## TASK TO CARRY OUT
Please filter the entries and return only the lines that include "giao".

(Source data)
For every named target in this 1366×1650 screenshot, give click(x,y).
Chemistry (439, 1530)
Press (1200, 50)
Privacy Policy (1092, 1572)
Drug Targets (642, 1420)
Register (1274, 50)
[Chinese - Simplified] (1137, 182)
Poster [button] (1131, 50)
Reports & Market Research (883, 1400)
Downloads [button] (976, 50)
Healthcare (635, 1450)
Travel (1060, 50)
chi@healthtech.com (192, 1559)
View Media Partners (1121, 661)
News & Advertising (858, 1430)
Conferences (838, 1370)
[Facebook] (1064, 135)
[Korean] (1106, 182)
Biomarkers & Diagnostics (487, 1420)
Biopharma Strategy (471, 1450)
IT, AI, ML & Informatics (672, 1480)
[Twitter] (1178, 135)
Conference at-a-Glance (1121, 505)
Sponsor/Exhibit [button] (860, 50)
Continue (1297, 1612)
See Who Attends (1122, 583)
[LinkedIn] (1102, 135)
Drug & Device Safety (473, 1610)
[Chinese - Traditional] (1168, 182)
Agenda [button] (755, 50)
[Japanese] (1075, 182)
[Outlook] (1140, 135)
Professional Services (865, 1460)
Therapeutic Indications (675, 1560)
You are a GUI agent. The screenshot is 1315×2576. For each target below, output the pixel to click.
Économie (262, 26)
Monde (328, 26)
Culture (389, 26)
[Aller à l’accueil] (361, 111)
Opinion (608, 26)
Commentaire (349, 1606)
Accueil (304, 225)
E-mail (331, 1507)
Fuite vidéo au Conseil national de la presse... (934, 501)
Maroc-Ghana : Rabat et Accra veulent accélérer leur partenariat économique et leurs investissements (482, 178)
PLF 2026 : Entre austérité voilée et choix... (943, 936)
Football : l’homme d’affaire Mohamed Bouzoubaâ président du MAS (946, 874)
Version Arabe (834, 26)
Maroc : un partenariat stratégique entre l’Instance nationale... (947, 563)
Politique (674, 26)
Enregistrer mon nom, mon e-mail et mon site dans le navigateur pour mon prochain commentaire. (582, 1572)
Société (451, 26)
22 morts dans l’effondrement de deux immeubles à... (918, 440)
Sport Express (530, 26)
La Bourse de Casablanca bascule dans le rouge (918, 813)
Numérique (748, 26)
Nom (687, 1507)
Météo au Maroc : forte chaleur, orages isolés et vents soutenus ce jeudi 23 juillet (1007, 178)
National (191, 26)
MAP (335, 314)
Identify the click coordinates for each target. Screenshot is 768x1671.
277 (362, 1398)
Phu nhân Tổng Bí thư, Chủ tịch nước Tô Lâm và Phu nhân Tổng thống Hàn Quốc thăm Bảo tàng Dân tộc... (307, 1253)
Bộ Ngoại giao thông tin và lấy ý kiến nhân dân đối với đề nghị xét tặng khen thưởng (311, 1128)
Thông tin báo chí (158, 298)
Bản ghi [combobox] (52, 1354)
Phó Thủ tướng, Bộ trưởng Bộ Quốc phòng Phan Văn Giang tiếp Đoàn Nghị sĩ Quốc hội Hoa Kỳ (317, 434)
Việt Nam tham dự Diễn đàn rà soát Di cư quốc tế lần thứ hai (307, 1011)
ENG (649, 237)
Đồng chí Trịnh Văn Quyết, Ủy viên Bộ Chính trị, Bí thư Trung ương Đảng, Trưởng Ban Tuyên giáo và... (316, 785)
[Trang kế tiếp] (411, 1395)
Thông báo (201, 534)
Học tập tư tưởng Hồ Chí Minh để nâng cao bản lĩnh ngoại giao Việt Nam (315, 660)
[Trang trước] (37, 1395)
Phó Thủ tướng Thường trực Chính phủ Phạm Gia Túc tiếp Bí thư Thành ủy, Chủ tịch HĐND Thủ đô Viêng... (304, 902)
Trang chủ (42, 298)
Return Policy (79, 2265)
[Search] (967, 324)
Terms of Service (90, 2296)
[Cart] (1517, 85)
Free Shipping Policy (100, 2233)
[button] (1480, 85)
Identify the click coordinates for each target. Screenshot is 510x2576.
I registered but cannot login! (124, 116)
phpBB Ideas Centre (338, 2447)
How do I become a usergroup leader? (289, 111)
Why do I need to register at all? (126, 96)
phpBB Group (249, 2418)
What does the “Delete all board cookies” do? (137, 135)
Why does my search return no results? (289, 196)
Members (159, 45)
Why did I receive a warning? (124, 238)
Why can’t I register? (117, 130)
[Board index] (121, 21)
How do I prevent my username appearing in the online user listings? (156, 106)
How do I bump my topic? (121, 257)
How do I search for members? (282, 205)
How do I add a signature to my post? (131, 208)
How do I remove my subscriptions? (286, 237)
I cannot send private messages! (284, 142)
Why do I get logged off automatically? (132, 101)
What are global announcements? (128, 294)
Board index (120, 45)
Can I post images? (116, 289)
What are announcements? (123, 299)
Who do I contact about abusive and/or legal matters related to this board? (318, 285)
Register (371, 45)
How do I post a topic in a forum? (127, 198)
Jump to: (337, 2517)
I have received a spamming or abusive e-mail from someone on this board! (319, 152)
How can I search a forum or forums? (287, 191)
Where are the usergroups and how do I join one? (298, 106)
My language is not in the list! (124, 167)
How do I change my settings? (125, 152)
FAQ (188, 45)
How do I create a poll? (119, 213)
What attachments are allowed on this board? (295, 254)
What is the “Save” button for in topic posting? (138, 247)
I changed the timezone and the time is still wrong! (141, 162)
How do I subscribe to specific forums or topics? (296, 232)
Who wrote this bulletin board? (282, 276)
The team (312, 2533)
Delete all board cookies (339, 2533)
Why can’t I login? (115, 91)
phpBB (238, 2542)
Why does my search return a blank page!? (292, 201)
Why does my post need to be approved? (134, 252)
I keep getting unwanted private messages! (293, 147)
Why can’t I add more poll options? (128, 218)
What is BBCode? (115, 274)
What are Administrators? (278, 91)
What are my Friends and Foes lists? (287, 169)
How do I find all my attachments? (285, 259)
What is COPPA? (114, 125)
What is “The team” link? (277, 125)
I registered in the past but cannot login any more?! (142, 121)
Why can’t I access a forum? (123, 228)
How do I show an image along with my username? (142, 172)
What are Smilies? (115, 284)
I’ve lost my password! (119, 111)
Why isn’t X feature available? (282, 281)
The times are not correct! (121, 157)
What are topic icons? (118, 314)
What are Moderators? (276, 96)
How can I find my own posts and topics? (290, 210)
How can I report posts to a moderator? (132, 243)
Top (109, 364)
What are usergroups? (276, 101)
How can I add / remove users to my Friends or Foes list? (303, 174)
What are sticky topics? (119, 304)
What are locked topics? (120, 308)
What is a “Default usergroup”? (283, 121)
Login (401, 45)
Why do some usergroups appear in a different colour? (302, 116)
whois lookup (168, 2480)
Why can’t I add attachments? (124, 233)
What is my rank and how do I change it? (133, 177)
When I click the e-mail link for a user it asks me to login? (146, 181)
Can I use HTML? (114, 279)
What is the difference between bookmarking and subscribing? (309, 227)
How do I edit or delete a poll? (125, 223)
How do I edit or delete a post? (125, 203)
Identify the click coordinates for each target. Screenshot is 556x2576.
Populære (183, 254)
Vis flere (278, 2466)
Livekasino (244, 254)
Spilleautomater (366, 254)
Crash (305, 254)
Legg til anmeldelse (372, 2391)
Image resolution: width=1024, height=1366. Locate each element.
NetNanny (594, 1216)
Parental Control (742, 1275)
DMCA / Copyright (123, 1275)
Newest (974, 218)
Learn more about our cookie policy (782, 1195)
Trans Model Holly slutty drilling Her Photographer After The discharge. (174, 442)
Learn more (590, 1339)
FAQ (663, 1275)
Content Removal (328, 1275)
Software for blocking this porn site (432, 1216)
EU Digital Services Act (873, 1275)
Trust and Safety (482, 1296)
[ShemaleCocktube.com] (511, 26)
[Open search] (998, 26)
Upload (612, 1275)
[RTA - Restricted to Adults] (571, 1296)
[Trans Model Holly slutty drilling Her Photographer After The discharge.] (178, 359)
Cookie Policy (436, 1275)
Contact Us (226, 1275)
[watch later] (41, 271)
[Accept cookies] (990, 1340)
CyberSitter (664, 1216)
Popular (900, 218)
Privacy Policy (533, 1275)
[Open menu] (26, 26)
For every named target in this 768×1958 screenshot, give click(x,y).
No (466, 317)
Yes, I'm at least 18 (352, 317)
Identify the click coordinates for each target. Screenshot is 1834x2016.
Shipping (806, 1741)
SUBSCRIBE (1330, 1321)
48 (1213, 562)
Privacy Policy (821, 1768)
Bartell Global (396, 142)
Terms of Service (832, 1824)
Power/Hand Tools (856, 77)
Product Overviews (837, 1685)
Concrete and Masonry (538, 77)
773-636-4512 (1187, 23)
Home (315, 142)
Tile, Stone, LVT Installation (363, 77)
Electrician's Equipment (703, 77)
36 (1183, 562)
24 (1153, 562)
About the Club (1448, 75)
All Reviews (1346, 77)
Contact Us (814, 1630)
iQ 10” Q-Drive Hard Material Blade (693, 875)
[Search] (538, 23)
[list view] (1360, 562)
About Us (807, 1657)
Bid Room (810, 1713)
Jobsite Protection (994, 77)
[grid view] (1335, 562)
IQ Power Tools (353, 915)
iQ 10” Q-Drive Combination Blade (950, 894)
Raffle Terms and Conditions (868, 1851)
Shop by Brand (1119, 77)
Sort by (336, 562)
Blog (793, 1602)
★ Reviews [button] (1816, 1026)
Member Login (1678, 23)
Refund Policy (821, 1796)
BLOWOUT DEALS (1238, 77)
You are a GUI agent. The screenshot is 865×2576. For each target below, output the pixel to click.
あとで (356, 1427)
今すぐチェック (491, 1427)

## WRITTEN SOLUTION
Bộ Ngoại giao thông tin và lấy ý kiến nhân dân đối với đề nghị xét tặng khen thưởng (311, 1128)
Học tập tư tưởng Hồ Chí Minh để nâng cao bản lĩnh ngoại giao Việt Nam (315, 660)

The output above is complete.